• _Raw data_:
## Start
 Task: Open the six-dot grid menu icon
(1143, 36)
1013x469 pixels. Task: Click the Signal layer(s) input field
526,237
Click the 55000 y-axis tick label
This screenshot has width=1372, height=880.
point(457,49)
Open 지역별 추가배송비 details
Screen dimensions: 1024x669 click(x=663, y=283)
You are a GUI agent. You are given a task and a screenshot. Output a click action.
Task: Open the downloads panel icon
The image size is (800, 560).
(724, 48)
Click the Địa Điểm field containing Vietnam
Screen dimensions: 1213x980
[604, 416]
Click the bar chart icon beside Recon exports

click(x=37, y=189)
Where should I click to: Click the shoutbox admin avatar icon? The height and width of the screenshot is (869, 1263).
## End
• _What is asked_:
Please copy all the data above, substituting "screen capture" for every "screenshot" and leaving everything else as it is.

• _Written solution_:
 Task: Open the six-dot grid menu icon
(1143, 36)
1013x469 pixels. Task: Click the Signal layer(s) input field
526,237
Click the 55000 y-axis tick label
This screen capture has width=1372, height=880.
point(457,49)
Open 지역별 추가배송비 details
Screen dimensions: 1024x669 click(x=663, y=283)
You are a GUI agent. You are given a task and a screen capture. Output a click action.
Task: Open the downloads panel icon
The image size is (800, 560).
(724, 48)
Click the Địa Điểm field containing Vietnam
Screen dimensions: 1213x980
[604, 416]
Click the bar chart icon beside Recon exports

click(x=37, y=189)
Where should I click to: Click the shoutbox admin avatar icon? The height and width of the screen capture is (869, 1263).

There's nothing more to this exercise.